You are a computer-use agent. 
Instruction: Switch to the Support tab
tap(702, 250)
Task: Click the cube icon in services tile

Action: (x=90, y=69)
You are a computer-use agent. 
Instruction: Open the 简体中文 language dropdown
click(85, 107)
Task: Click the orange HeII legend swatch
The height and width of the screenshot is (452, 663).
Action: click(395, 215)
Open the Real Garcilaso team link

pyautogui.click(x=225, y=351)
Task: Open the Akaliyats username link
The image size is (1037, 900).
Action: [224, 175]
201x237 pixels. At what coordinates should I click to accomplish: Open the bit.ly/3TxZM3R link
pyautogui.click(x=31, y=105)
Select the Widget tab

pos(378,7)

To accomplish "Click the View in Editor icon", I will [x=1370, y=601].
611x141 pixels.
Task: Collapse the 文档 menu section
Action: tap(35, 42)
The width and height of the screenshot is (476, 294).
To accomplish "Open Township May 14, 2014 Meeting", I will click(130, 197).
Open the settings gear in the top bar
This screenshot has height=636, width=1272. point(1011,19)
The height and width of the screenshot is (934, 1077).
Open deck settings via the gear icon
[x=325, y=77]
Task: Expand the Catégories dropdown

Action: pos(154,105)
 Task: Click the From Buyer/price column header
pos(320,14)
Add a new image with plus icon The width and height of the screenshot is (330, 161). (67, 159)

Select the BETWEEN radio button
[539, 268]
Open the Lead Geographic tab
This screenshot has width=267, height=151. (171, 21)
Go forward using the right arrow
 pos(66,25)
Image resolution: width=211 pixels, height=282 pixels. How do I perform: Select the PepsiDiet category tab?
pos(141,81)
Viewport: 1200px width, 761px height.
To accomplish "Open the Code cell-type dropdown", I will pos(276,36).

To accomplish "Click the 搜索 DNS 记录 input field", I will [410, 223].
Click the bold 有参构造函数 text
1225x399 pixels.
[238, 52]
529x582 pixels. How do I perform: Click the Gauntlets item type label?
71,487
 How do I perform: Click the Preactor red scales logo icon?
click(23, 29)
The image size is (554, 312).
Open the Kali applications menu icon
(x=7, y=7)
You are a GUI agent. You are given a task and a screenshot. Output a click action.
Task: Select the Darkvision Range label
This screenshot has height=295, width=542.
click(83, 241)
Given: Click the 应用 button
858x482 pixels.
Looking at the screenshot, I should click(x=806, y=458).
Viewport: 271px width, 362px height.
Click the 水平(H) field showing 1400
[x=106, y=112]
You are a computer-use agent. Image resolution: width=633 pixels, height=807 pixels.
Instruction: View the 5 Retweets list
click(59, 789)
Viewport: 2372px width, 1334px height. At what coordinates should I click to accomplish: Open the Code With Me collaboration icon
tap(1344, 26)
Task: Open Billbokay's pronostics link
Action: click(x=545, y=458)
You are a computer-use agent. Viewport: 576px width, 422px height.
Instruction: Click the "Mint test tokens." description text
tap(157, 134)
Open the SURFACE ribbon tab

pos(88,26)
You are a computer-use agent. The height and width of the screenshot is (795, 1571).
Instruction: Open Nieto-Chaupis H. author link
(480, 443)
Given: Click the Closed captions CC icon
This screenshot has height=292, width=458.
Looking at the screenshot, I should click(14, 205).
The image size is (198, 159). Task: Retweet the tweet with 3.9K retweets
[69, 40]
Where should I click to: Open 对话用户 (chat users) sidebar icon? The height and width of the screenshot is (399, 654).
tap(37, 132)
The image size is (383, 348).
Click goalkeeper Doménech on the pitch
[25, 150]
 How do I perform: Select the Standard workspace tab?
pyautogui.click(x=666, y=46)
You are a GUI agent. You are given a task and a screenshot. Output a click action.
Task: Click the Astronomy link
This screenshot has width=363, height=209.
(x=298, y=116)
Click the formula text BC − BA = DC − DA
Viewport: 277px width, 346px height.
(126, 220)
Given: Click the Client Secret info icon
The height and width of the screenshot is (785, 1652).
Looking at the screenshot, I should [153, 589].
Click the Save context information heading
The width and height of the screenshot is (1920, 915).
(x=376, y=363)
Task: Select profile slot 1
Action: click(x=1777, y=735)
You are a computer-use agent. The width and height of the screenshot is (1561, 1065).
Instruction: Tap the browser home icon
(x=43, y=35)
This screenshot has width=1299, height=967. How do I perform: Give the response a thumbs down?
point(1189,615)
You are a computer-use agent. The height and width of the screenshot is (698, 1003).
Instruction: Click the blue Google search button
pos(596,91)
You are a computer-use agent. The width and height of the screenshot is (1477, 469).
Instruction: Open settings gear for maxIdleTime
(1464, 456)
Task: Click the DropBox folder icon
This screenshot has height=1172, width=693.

====

## DIRECTION:
Print all of the entries above word for word, keeping every line unchanged and in its original order.

## FULL ANSWER:
You are a computer-use agent. 
Instruction: Switch to the Support tab
tap(702, 250)
Task: Click the cube icon in services tile

Action: (x=90, y=69)
You are a computer-use agent. 
Instruction: Open the 简体中文 language dropdown
click(85, 107)
Task: Click the orange HeII legend swatch
The height and width of the screenshot is (452, 663).
Action: click(395, 215)
Open the Real Garcilaso team link

pyautogui.click(x=225, y=351)
Task: Open the Akaliyats username link
The image size is (1037, 900).
Action: [224, 175]
201x237 pixels. At what coordinates should I click to accomplish: Open the bit.ly/3TxZM3R link
pyautogui.click(x=31, y=105)
Select the Widget tab

pos(378,7)

To accomplish "Click the View in Editor icon", I will [x=1370, y=601].
611x141 pixels.
Task: Collapse the 文档 menu section
Action: tap(35, 42)
The width and height of the screenshot is (476, 294).
To accomplish "Open Township May 14, 2014 Meeting", I will click(130, 197).
Open the settings gear in the top bar
This screenshot has height=636, width=1272. point(1011,19)
The height and width of the screenshot is (934, 1077).
Open deck settings via the gear icon
[x=325, y=77]
Task: Expand the Catégories dropdown

Action: pos(154,105)
 Task: Click the From Buyer/price column header
pos(320,14)
Add a new image with plus icon The width and height of the screenshot is (330, 161). (67, 159)

Select the BETWEEN radio button
[539, 268]
Open the Lead Geographic tab
This screenshot has width=267, height=151. (171, 21)
Go forward using the right arrow
 pos(66,25)
Image resolution: width=211 pixels, height=282 pixels. How do I perform: Select the PepsiDiet category tab?
pos(141,81)
Viewport: 1200px width, 761px height.
To accomplish "Open the Code cell-type dropdown", I will pos(276,36).

To accomplish "Click the 搜索 DNS 记录 input field", I will [410, 223].
Click the bold 有参构造函数 text
1225x399 pixels.
[238, 52]
529x582 pixels. How do I perform: Click the Gauntlets item type label?
71,487
 How do I perform: Click the Preactor red scales logo icon?
click(23, 29)
The image size is (554, 312).
Open the Kali applications menu icon
(x=7, y=7)
You are a GUI agent. You are given a task and a screenshot. Output a click action.
Task: Select the Darkvision Range label
This screenshot has height=295, width=542.
click(83, 241)
Given: Click the 应用 button
858x482 pixels.
Looking at the screenshot, I should click(x=806, y=458).
Viewport: 271px width, 362px height.
Click the 水平(H) field showing 1400
[x=106, y=112]
You are a computer-use agent. Image resolution: width=633 pixels, height=807 pixels.
Instruction: View the 5 Retweets list
click(59, 789)
Viewport: 2372px width, 1334px height. At what coordinates should I click to accomplish: Open the Code With Me collaboration icon
tap(1344, 26)
Task: Open Billbokay's pronostics link
Action: click(x=545, y=458)
You are a computer-use agent. Viewport: 576px width, 422px height.
Instruction: Click the "Mint test tokens." description text
tap(157, 134)
Open the SURFACE ribbon tab

pos(88,26)
You are a computer-use agent. The height and width of the screenshot is (795, 1571).
Instruction: Open Nieto-Chaupis H. author link
(480, 443)
Given: Click the Closed captions CC icon
This screenshot has height=292, width=458.
Looking at the screenshot, I should click(14, 205).
The image size is (198, 159). Task: Retweet the tweet with 3.9K retweets
[69, 40]
Where should I click to: Open 对话用户 (chat users) sidebar icon? The height and width of the screenshot is (399, 654).
tap(37, 132)
The image size is (383, 348).
Click goalkeeper Doménech on the pitch
[25, 150]
 How do I perform: Select the Standard workspace tab?
pyautogui.click(x=666, y=46)
You are a GUI agent. You are given a task and a screenshot. Output a click action.
Task: Click the Astronomy link
This screenshot has width=363, height=209.
(x=298, y=116)
Click the formula text BC − BA = DC − DA
Viewport: 277px width, 346px height.
(126, 220)
Given: Click the Client Secret info icon
The height and width of the screenshot is (785, 1652).
Looking at the screenshot, I should [153, 589].
Click the Save context information heading
The width and height of the screenshot is (1920, 915).
(x=376, y=363)
Task: Select profile slot 1
Action: click(x=1777, y=735)
You are a computer-use agent. The width and height of the screenshot is (1561, 1065).
Instruction: Tap the browser home icon
(x=43, y=35)
This screenshot has width=1299, height=967. How do I perform: Give the response a thumbs down?
point(1189,615)
You are a computer-use agent. The height and width of the screenshot is (698, 1003).
Instruction: Click the blue Google search button
pos(596,91)
You are a computer-use agent. The width and height of the screenshot is (1477, 469).
Instruction: Open settings gear for maxIdleTime
(1464, 456)
Task: Click the DropBox folder icon
This screenshot has height=1172, width=693.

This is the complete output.